Происходит же это, повторяем, тогда, когда явление жизни воспринимается в его начале, а додумывание середины и конца его подменяется искренним и живым фантазированием о нем, причем не обязательно ребенок верит всерьез тому, о чем он фантазирует, он совсем не дурак, ребенок скорее умно и со вкусом
Что такое волшебство? это в конце концов не что иное как вечная жизнь, но вечная жизнь невозможна, противоречие в определении? почему же? тот самый ребенок, став взрослым, берет в руки книгу и, хотя герой ее в финале умер, читает о нем снова и снова, и заново переживает его литературную судьбу, и это ему странным образом не надоедает, и пока он о нем читает, его персонаж жив, хотя он и знает, что тот как будто уже умер или скоро умрет, – собственно, вот это странное, загадочное блуждание читательского сознания между, казалось бы, несовместимыми мирами, каковы жизнь и смерть героя, или раскручивание заново наизусть известного сюжета, или вообще живой интерес к вымышленной реальности, ничего общего с реальной реальностью не имеющей, – да, пожалуй, в этом и состоит волшебство творческого сопереживания.

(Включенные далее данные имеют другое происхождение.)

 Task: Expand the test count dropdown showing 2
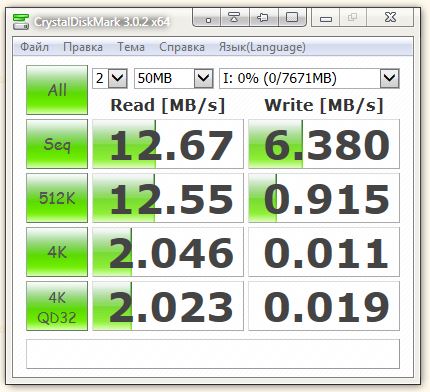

Хотя мы проследили судьбу персонажа до конца, возможность ее сопереживания заново, снова и снова, доказывает как раз наличие чистого начала в эстетическом восприятии, а последнее, как сказано выше, всегда и без исключений таит в себе некоторое онтологическое волшебство, – стоит только задуматься: факт кончины героя или его необратимого исчезновения из поля зрения нисколько не умаляет нашего читательского, повторного и многократного ему сопереживания, мы снова и снова возвращаемся к биографии ушедшего в финале из жизни персонажа, и более того, в накладывании этого финала на сюжетное действие, и в особенности на зачин романа, ощущаем даже особенное эстетическое наслаждение.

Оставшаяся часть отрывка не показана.